--- START ---
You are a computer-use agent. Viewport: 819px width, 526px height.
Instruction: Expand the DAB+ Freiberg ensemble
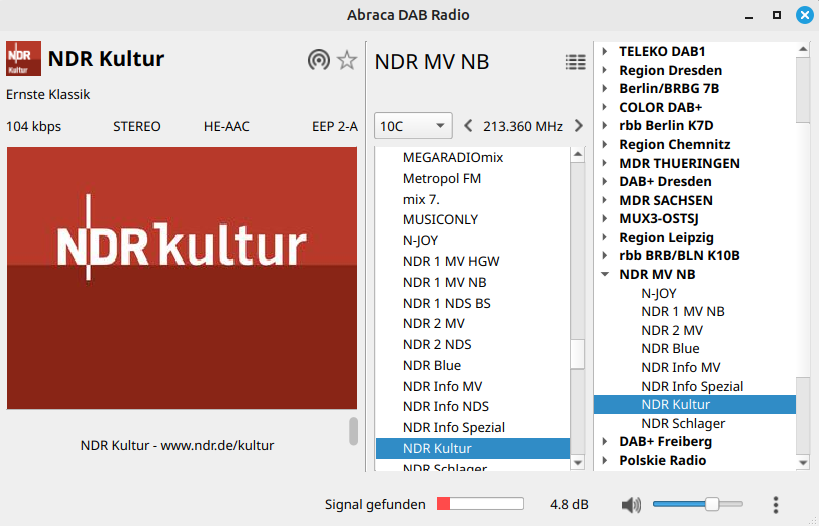tap(605, 441)
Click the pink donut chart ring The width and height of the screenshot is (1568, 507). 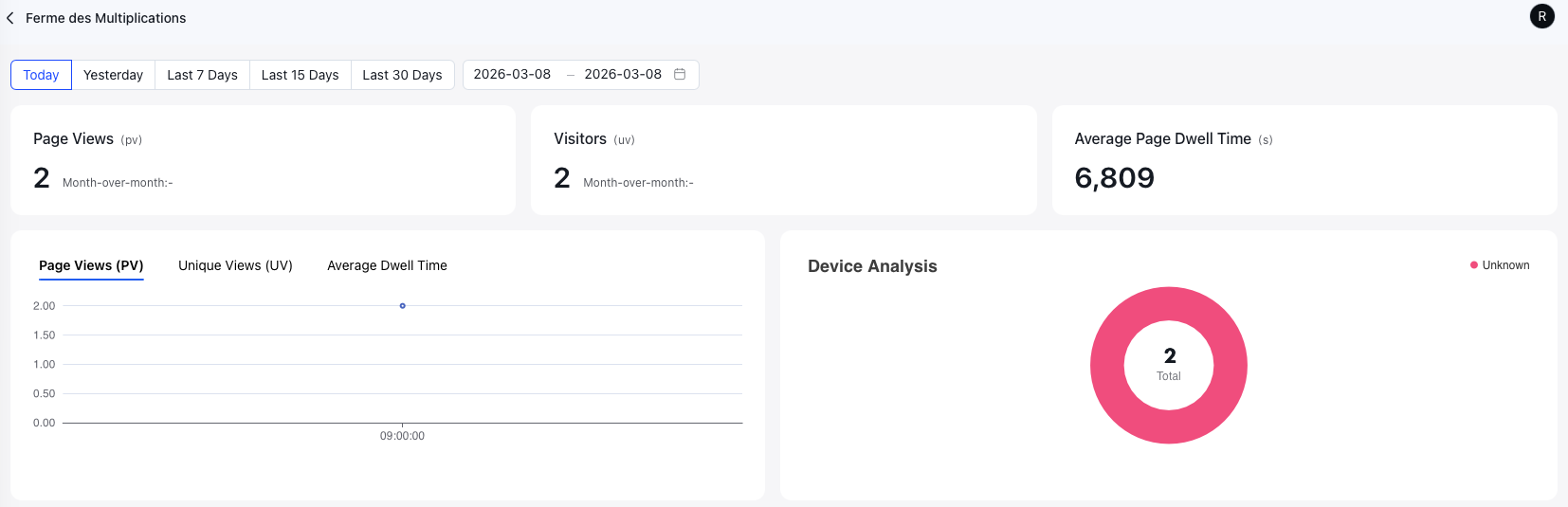point(1107,366)
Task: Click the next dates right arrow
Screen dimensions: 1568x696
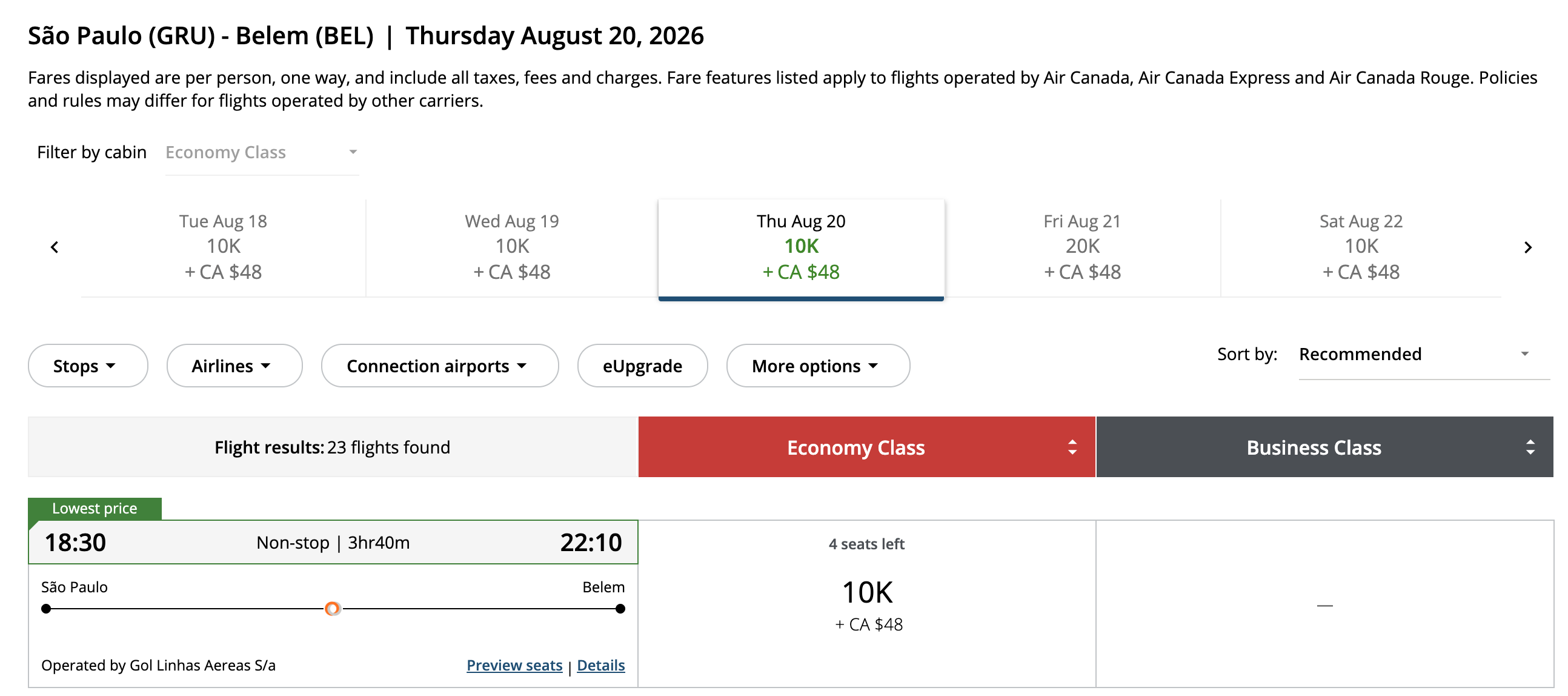Action: point(1527,247)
--- END ---
> [WHAT TO DO] Your task is to retype, exactly and only, the lines from the line holding "Task: Click the next dates right arrow" through the final line of the data above, with both ends kept. Drop the pictures.

> [TASK SOLUTION]
Task: Click the next dates right arrow
Screen dimensions: 1568x696
Action: point(1527,247)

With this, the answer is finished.